Interdiction des importations des colonies israéliennes : appel à des mesures supplémentaires
Le 8 septembre dernier, 12 pays, le Royaume-Uni, l’Islande, la Norvège, le Canada et 8 membres de l’Union Européenne, dont la France, ont annoncé vouloir interdire le commerce avec les colonies illégales israéliennes dans les territoires occupés.
Un pas vers l’interdiction des colonies israéliennes
Cette décision, attendue depuis des décennies, met en lumière la question des colonies israéliennes en Palestine occupée, qui n’ont jamais eu de légitimité à exporter leurs produits. Selon l’accord d’association de 2000 entre l’Union Européenne et Israël, seuls les biens provenant des frontières internationalement reconnues d’Israël peuvent bénéficier de conditions commerciales favorables.
La Cour internationale de Justice (CIJ) a réaffirmé en juillet 2024 que ces colonies violent le droit international. Il est donc incompréhensible que l’Union Européenne n’ait pas encore agi pour se conformer aux décisions de la CIJ.

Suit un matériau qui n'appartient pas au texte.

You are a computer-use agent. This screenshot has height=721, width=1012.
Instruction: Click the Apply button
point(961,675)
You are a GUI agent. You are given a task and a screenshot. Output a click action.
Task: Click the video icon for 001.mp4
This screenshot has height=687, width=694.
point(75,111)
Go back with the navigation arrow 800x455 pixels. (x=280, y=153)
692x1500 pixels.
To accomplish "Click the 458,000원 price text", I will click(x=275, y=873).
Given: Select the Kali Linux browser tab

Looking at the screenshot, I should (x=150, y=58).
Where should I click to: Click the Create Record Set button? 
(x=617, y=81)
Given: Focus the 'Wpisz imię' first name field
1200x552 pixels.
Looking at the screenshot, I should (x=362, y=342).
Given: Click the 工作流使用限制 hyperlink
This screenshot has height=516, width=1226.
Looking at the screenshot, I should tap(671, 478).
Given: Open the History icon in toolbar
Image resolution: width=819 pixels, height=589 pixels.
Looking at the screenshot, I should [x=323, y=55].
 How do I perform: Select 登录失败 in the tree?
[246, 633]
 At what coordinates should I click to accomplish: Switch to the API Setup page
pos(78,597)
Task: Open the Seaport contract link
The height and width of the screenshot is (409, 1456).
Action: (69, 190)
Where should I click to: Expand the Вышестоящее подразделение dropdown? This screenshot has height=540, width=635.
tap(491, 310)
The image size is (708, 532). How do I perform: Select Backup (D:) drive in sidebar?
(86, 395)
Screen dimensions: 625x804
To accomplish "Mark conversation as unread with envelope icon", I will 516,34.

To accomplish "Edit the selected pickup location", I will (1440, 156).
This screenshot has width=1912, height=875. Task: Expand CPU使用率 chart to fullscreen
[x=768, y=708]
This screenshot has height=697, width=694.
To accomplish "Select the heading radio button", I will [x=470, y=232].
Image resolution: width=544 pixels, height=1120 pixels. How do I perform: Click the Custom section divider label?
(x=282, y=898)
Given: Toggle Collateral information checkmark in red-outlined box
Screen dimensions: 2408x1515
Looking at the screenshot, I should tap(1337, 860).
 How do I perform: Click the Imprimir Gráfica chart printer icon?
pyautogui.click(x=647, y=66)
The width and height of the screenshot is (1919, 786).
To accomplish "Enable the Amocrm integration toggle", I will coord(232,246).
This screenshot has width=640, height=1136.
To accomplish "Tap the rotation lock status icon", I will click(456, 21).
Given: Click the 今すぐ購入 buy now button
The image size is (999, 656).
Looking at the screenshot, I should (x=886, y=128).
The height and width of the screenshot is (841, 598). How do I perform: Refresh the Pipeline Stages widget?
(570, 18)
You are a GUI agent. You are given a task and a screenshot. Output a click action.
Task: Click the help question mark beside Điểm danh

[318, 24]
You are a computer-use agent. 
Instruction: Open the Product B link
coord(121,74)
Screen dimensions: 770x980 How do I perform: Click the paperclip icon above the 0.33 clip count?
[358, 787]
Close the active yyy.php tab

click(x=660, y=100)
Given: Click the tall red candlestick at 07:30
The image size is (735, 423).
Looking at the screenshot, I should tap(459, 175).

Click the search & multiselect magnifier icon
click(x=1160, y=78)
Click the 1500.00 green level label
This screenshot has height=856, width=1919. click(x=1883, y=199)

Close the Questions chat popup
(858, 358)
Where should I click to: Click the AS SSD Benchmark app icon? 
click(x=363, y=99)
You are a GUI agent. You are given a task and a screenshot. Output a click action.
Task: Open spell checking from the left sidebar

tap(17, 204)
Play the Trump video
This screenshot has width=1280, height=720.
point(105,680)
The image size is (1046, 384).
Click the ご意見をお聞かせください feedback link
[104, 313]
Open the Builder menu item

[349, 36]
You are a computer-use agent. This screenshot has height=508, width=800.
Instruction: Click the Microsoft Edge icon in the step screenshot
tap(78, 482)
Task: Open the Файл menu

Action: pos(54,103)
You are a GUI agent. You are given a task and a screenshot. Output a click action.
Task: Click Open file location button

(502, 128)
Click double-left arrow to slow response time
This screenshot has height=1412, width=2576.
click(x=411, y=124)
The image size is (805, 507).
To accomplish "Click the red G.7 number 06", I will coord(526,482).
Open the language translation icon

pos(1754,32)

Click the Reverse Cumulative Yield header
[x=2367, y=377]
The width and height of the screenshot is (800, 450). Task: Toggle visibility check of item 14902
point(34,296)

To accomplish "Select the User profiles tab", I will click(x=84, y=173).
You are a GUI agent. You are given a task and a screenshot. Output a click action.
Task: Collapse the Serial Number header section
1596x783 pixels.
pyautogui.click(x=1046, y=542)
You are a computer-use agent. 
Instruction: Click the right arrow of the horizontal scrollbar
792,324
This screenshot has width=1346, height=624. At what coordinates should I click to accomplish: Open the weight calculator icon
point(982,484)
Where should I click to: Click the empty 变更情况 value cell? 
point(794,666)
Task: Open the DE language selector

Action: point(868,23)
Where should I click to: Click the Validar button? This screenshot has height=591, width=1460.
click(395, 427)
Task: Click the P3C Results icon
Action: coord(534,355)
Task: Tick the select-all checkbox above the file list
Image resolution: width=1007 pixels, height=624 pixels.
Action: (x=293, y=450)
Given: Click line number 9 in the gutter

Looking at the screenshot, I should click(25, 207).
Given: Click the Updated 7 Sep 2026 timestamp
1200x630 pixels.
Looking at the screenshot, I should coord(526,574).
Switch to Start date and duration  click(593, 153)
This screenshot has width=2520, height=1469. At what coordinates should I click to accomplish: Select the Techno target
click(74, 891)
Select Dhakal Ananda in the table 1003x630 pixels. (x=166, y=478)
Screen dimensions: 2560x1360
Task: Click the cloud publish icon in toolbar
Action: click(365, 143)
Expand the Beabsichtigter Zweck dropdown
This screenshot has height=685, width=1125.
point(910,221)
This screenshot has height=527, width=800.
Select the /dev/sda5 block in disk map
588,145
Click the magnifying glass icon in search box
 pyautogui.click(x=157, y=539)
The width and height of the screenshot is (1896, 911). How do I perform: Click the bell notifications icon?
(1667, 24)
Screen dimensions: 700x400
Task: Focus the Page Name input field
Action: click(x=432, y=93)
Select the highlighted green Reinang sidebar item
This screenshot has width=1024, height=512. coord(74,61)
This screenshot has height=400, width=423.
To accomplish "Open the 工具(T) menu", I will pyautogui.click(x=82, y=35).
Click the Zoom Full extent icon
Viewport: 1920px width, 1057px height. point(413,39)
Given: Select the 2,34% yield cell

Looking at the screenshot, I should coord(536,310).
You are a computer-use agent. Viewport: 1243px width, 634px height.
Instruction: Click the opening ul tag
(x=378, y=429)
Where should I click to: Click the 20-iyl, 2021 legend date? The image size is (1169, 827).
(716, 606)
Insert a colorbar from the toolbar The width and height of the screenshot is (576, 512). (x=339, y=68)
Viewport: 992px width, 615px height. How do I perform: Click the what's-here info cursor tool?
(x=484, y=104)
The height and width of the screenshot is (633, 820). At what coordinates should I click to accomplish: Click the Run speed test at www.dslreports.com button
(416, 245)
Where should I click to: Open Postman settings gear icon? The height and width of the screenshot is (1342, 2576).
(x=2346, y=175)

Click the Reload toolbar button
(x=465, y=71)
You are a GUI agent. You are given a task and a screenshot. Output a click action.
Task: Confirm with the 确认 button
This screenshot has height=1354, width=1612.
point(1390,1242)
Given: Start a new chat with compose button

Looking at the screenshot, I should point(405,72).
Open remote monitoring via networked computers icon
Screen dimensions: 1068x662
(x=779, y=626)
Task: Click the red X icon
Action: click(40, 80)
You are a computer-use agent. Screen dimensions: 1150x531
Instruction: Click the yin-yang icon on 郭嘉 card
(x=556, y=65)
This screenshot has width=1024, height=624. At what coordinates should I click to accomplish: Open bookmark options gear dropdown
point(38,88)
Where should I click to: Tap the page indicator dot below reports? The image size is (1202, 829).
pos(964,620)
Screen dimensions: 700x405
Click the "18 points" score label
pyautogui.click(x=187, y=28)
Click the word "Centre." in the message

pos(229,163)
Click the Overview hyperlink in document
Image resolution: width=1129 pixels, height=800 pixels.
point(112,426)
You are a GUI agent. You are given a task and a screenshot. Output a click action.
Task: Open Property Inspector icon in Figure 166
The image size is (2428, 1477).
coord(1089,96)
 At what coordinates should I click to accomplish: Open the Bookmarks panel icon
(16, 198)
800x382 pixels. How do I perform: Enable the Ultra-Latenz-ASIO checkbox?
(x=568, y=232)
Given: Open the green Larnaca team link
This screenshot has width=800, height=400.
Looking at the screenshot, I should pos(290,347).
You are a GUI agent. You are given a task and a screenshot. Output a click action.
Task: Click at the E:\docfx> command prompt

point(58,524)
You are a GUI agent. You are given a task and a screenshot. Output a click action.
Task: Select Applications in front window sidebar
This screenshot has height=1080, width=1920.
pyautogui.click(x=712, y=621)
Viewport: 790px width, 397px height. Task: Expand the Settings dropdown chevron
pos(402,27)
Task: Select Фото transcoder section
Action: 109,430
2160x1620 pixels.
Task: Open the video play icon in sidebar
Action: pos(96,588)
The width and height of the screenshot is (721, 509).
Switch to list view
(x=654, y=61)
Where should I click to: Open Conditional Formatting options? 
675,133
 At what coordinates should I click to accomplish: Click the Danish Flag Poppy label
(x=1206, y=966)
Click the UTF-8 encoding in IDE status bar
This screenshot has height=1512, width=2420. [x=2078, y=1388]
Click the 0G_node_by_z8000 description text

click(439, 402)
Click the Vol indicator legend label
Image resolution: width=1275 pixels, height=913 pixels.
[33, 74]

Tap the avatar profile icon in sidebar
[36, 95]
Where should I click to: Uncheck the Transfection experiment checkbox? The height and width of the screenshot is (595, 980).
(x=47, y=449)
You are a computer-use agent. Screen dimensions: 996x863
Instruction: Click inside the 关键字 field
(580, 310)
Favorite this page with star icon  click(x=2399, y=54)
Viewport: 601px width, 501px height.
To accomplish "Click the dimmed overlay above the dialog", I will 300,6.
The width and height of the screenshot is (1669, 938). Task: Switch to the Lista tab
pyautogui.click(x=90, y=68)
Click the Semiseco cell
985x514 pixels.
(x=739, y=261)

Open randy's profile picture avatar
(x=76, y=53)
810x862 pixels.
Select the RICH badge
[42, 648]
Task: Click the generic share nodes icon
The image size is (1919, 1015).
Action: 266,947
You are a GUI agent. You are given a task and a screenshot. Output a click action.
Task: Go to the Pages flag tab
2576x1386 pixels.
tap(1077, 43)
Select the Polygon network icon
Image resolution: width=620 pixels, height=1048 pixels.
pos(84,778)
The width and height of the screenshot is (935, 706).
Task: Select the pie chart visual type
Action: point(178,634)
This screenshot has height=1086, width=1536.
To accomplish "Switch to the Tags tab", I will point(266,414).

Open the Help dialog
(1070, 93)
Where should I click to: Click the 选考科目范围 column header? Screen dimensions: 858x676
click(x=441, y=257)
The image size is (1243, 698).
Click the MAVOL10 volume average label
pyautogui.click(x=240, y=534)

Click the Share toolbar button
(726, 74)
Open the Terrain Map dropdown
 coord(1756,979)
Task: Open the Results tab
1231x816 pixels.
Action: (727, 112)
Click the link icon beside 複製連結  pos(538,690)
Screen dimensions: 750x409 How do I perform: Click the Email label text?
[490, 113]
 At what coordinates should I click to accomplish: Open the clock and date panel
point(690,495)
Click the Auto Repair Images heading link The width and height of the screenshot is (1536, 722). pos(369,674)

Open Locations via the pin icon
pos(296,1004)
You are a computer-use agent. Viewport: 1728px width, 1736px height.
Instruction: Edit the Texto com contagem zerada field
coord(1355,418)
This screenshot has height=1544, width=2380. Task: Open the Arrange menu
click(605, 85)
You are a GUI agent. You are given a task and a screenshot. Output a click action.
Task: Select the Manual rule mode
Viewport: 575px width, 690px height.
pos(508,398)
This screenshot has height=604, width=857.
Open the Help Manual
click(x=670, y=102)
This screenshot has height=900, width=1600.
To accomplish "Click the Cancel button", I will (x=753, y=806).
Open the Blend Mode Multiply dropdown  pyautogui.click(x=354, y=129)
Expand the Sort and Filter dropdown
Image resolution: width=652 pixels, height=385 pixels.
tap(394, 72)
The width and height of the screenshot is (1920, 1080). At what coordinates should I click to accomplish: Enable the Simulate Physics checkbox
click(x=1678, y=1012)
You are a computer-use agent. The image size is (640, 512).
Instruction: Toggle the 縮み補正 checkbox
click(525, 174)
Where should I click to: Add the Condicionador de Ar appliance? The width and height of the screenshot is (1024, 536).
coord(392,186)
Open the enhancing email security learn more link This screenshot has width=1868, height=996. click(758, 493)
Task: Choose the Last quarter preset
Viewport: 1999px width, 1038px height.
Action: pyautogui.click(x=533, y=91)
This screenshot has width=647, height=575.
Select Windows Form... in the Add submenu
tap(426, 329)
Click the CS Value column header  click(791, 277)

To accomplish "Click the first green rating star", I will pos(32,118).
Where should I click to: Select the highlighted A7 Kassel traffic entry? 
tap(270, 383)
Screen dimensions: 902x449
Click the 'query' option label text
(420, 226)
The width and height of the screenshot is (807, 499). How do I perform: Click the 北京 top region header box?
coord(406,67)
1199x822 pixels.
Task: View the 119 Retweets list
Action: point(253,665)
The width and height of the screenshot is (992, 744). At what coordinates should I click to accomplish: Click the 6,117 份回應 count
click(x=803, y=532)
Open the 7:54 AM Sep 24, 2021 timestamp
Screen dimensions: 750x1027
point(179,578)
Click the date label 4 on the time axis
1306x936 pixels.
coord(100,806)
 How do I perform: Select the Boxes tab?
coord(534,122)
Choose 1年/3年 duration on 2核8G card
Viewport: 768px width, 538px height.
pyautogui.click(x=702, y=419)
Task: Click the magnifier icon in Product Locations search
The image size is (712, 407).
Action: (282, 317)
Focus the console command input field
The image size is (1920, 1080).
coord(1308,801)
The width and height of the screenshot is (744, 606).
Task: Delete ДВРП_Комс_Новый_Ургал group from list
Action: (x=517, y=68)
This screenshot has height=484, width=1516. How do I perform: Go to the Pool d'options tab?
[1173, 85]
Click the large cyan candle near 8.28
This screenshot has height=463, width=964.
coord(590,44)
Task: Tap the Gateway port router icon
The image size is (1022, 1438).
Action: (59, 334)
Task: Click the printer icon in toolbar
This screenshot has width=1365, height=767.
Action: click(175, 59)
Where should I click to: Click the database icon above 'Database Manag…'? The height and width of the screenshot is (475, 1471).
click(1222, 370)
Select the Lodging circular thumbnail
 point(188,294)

Une décision limitée à quelques pays
La Commission Européenne a déclaré qu’une interdiction nécessiterait l’unanimité, alors que cela relève des relations commerciales où les décisions peuvent être prises à la majorité qualifiée. Cette situation soulève des questions sur la volonté politique de l’Union de respecter ses engagements internationaux.
Les 8 États membres de l’Union signataires de cette déclaration, y compris la France, doivent mettre en œuvre cette interdiction. En France, une proposition de loi transpartisane a été déposée à l’Assemblée Nationale le 23 juin 2026, en attente de soutien gouvernemental.
Impact limité des exportations des colonies
Les exportations des colonies israéliennes représentent moins de 1 % des exportations israéliennes vers l’Union Européenne. Une interdiction de ce type pourrait donc avoir un impact limité sur les politiques israéliennes concernant la colonisation et les droits des Palestiniens.
Les mes symboliques prises jusqu’à présent n’ont pas suffi à obliger Israël à respecter le droit international ou à engager des négociations de paix avec les Palestiniens.
Des mes plus significatives nécessaires
Pour inciter le gouvernement israélien à changer de politique, des mes plus substantielles seraient nécessaires, comme la suspension de l’accord d’association de 1995, conditionnée au respect des droits humains. Cela pourrait entraîner des droits de douane sur les biens israéliens et une sortie d’Israël de divers programmes européens.
Des sanctions contre les dirigeants israéliens ayant commis des crimes de guerre ou des crimes contre l’humanité, ainsi qu’une interdiction des exportations d’armes vers Israël, pourraient également être envisagées.
Une forte pression extérieure, notamment de l’Europe, est essentielle pour changer la dynamique politique en Israël, particulièrement en vue des élections israéliennes du 27 octobre prochain.